Recorded data:
## Begin

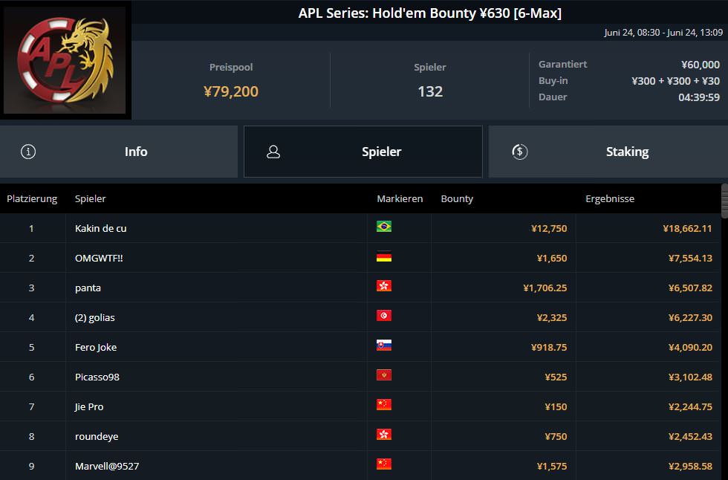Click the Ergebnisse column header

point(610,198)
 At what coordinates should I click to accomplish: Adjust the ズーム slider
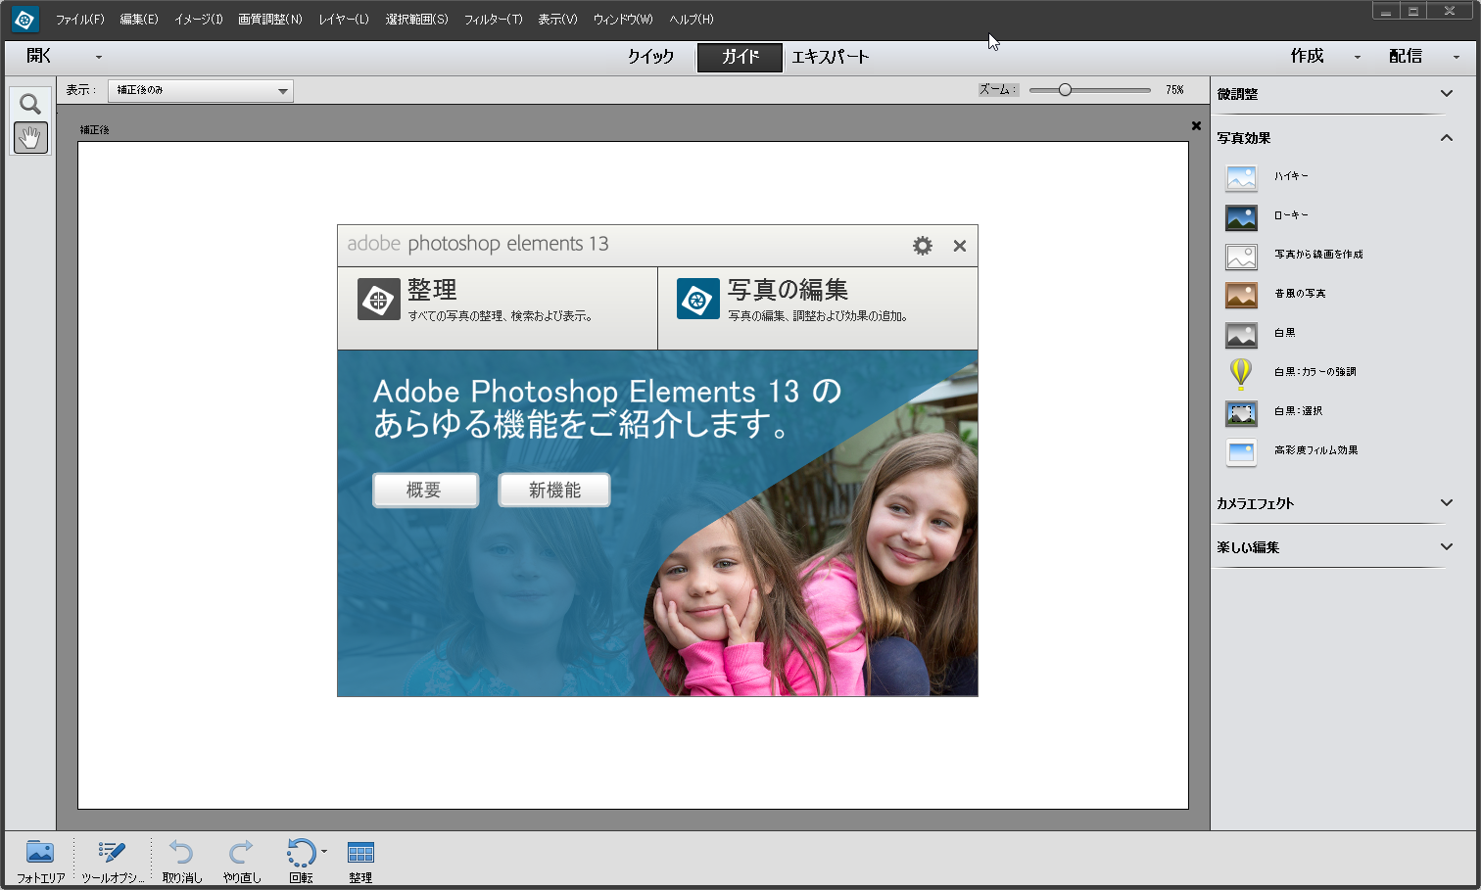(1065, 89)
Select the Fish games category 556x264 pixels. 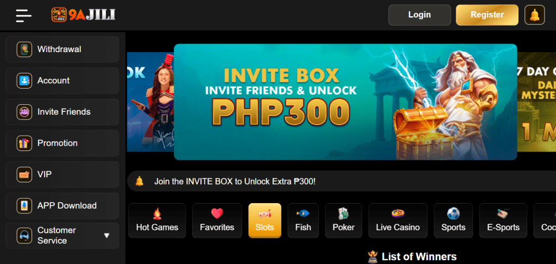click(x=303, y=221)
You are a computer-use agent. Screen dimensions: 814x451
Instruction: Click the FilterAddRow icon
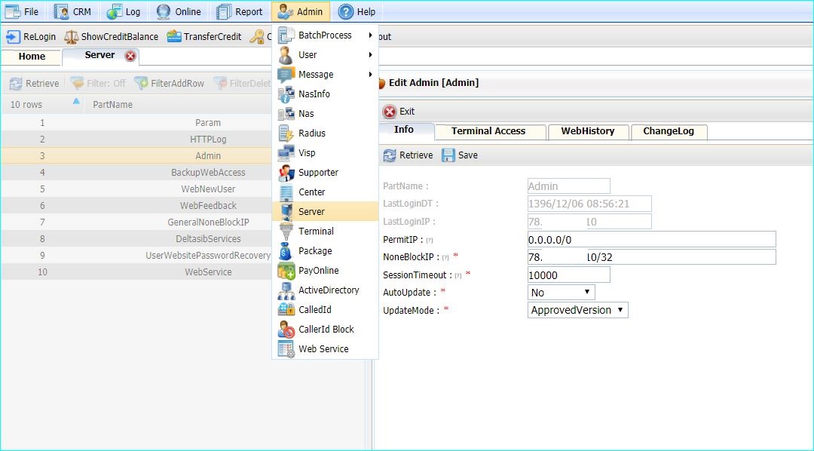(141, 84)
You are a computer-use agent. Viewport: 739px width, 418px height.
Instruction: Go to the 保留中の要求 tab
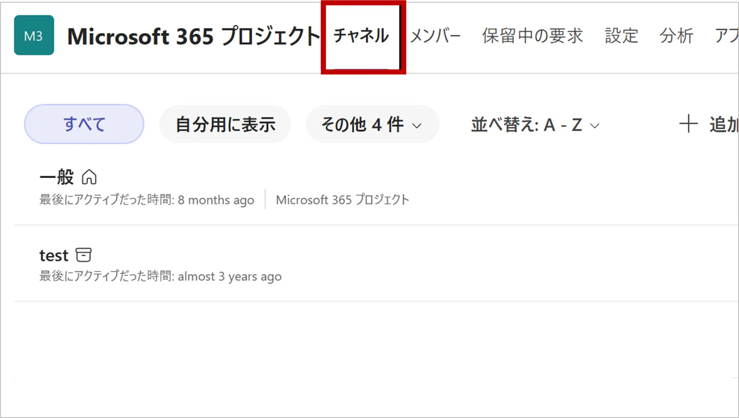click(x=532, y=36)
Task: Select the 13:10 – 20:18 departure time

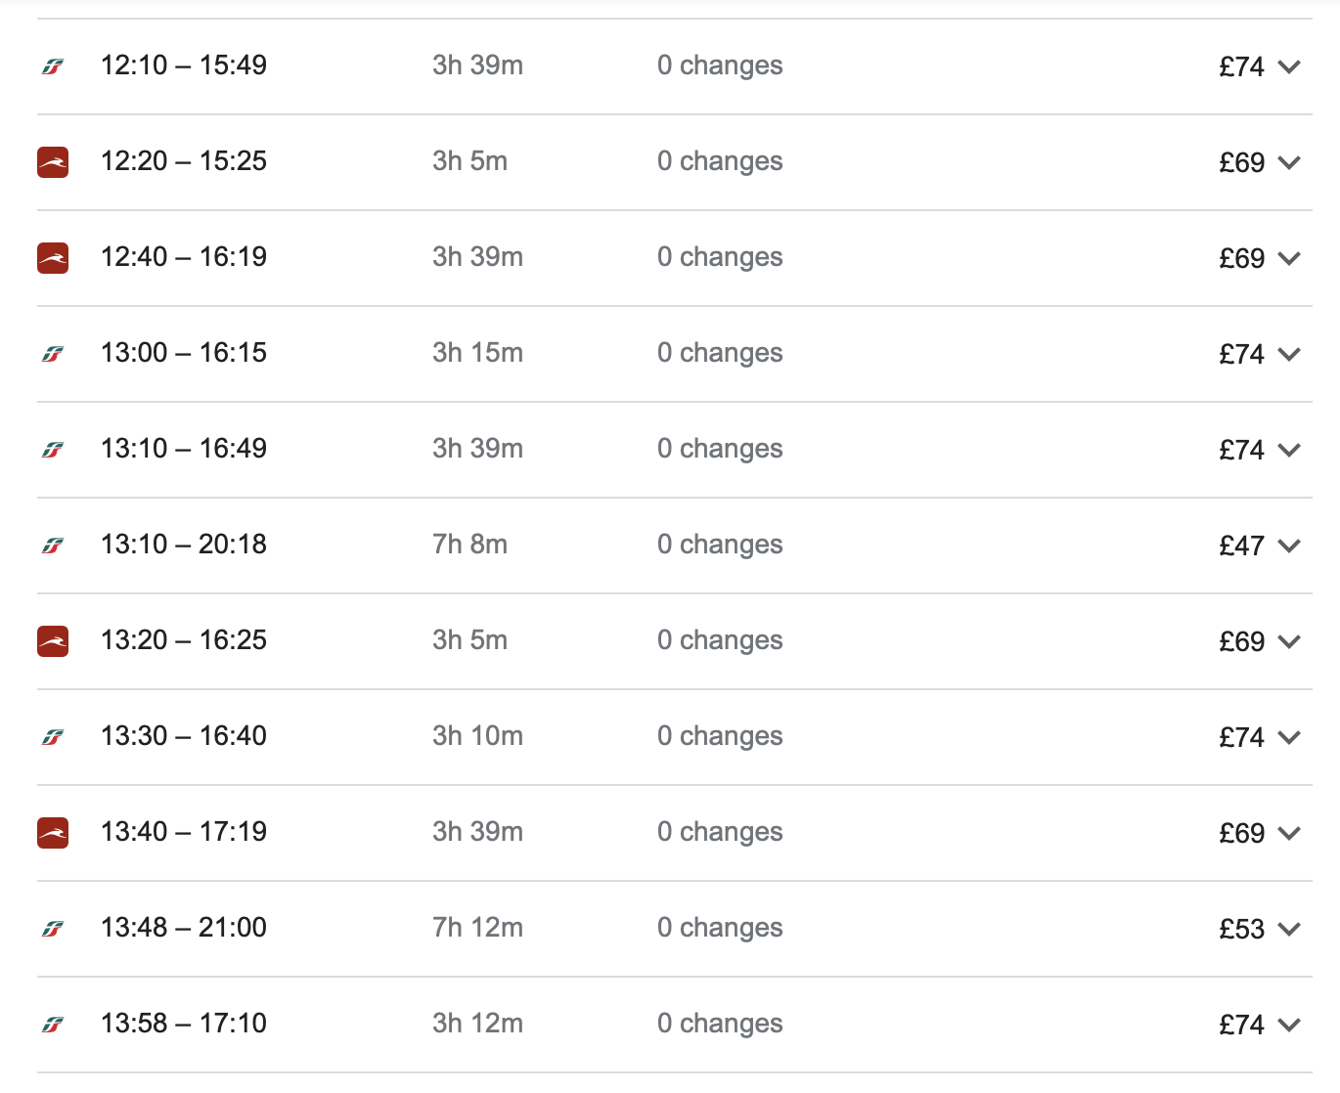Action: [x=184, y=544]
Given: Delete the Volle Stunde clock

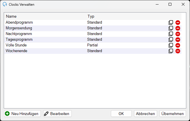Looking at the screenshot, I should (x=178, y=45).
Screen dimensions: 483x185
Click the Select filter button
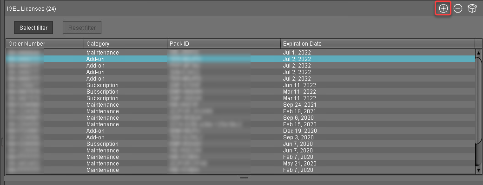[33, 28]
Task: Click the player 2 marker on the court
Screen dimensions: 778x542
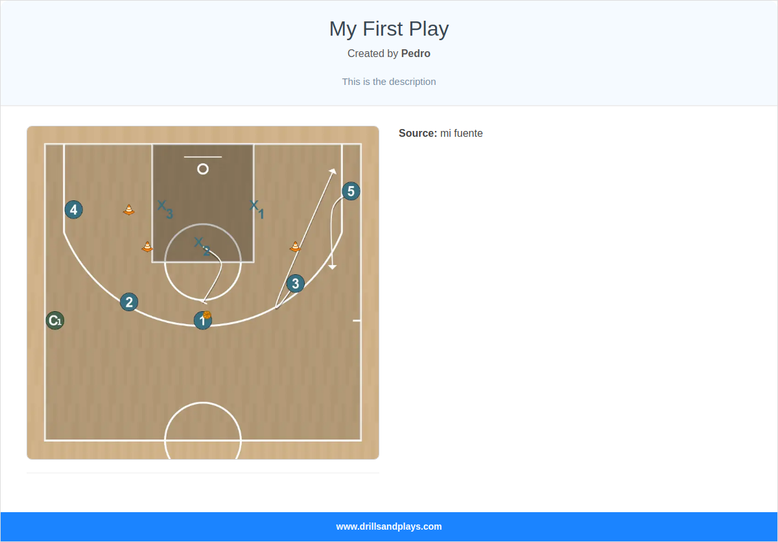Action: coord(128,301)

## End

* _OBJECTIVE_:
Rewrite the lines of the listing from the one containing "You are a computer-use agent. Screen" through the end, changing "Instruction" to "Command" everywhere it appears and keeping everything else the same. Leave the pictures out.

* _ANSWER TO THIS PROBLEM_:
You are a computer-use agent. Screen dimensions: 814x451
Command: Click the FilterAddRow icon
(141, 84)
You are a computer-use agent. Viewport: 739px width, 418px height.
Command: Go to the 保留中の要求 tab
click(x=532, y=36)
Task: Select the 13:10 – 20:18 departure time

Action: [x=184, y=544]
Given: Delete the Volle Stunde clock

Looking at the screenshot, I should (x=178, y=45).
Screen dimensions: 483x185
Click the Select filter button
[33, 28]
Task: Click the player 2 marker on the court
Screen dimensions: 778x542
Action: coord(128,301)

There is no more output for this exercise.